The pool was at Qumran, as shown by the plural form of Jerusalem in v. 2. It was the immersion cistern, loc 58, that had been given a dividing wall that is still to be seen there. James in September 31 AD was following monastic practice, that of taking a full immersion bath for purification prior to promotion. Jesus at this season, under a Sadducee Pope, was able to exercise authority over his brother, telling him to return to the status of his crown prince, at the village level, that of men who did not take immersion baths. James had just been claiming to be the true David, using the royal palanquin, but now had to revert to Sadducee doctrine. September 31 AD was year 38 because September 8 BC had been the earlier, Jewish, beginning for March 7 BC, when Jesus was born, and when the south solar year marked another version of a New Exodus.
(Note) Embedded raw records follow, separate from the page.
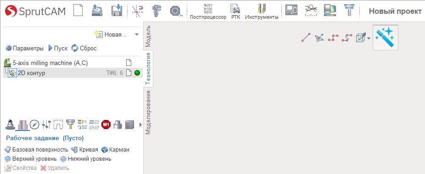Toggle the page icon next to T#6: 6
425x174 pixels.
coord(129,73)
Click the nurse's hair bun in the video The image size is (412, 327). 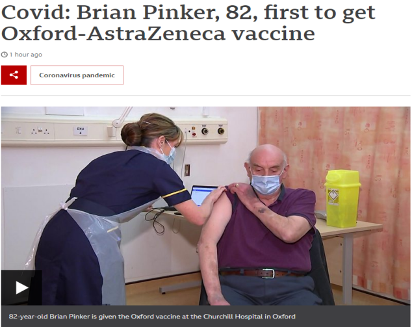(x=131, y=134)
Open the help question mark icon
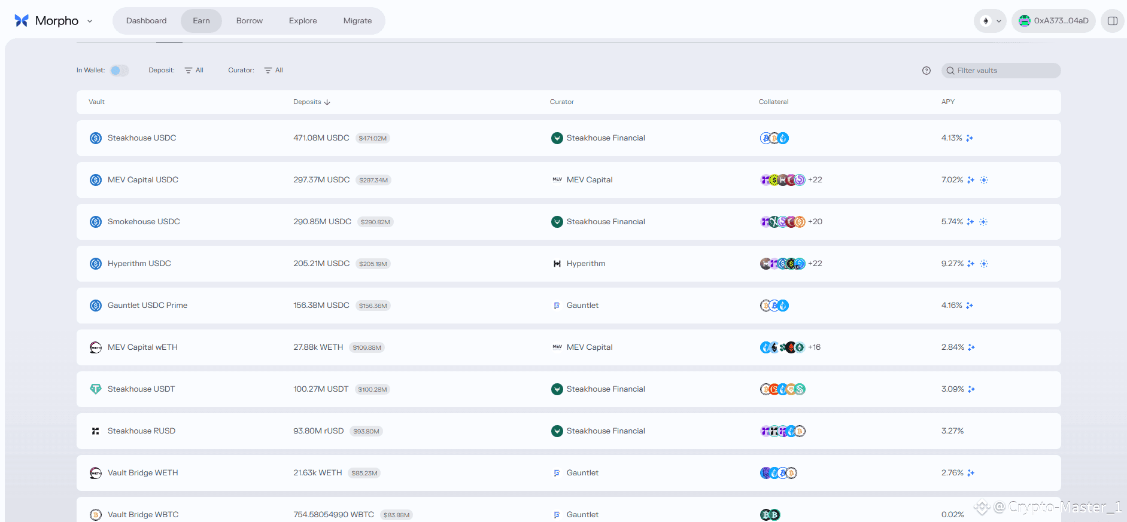Screen dimensions: 1127x522 [926, 71]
The Davids all had personal names that were used in the world, while their titles were those of the Abraham family in the New Israel. The personal name of James was Cleopas, which was also that of a previous member of the family (Eusebius, Ecclesiastical History,3, 32). At the cross, the young woman called Mary of Cleopas was his betrothed, and he appeared under the name Cleopas near the Nazirite building Mar Saba in Luke 24:18. Because of the problem of Jesus' legitimacy, there was conflict over which of them should have the title of the Jacob patriarch of the west (its English form James). Jesus acted in that role as superior of Gentiles, but he himself solved the problem by claiming to be more than a patriarch under the Pope. Accepted in a priestly role by Gentiles, Jesus had a new and higher status. He was another Zadokite, of the line of Melchizedek, as argued in Hebrews 7. He left the Jacob title to James. But at the same time James, being the crown prince to Jesus until he had a son of his own, should have the title Joseph. It was James who was Joseph of Arimathea of John 19:38 and Joseph Barsabbas Justus of Acts 1:23.
James met his death in 62 AD, stoned to death by Ananus the Younger, the fifth Annas brother, during Ananus' brief period as high priest of the Jerusalem temple. (Josephus, Antiquities 20, 200, Hegesippus in Eusebius, Ecclesiastical History 2, 23). Ananus the Younger was the Merari of the levitical system, and appeared in the Acts history under other pseudonyms, including Demas, from the "people" (dēmos) who had hailed Agrippa I as a god just before his death (Acts 12:22). While in Rome he was an associate of Paul in the household of Agrippa II, but in his final letter in 63 AD Paul wrote "Demas has abandoned me, having loved the present aion (2 Timothy 4:10)." Paul was clearing himself of any connection with the death of James, his long time foe. The tensions between Roman Christians and Jewish Christians continued, with a line of Jerusalem bishops holding the succession after James. They had their own quarters on the Mount of Olives after the city was destroyed in 70 AD. The later history of monasticism including them is now being more closely studied. The Jerusalem monastic tradition went back to the very foundations, rather than appearing as a third century phenomenon as was previously thought.
JAMES. Names and pseudonyms. Jacob (James). Joseph. Joseph of Arimathea. Joseph Barsabbas Justus. Man at the pool of Bethsaida. Malchus. Solomon. Absalom. Laity (laos). Presbyters. Cleopas. Aeneas. Nemo. Epileptic. Rich Man. Lame man.
JUDE. Jude (Judas).Man with the withered hand. The 40 as the Nazirite observing 40 days.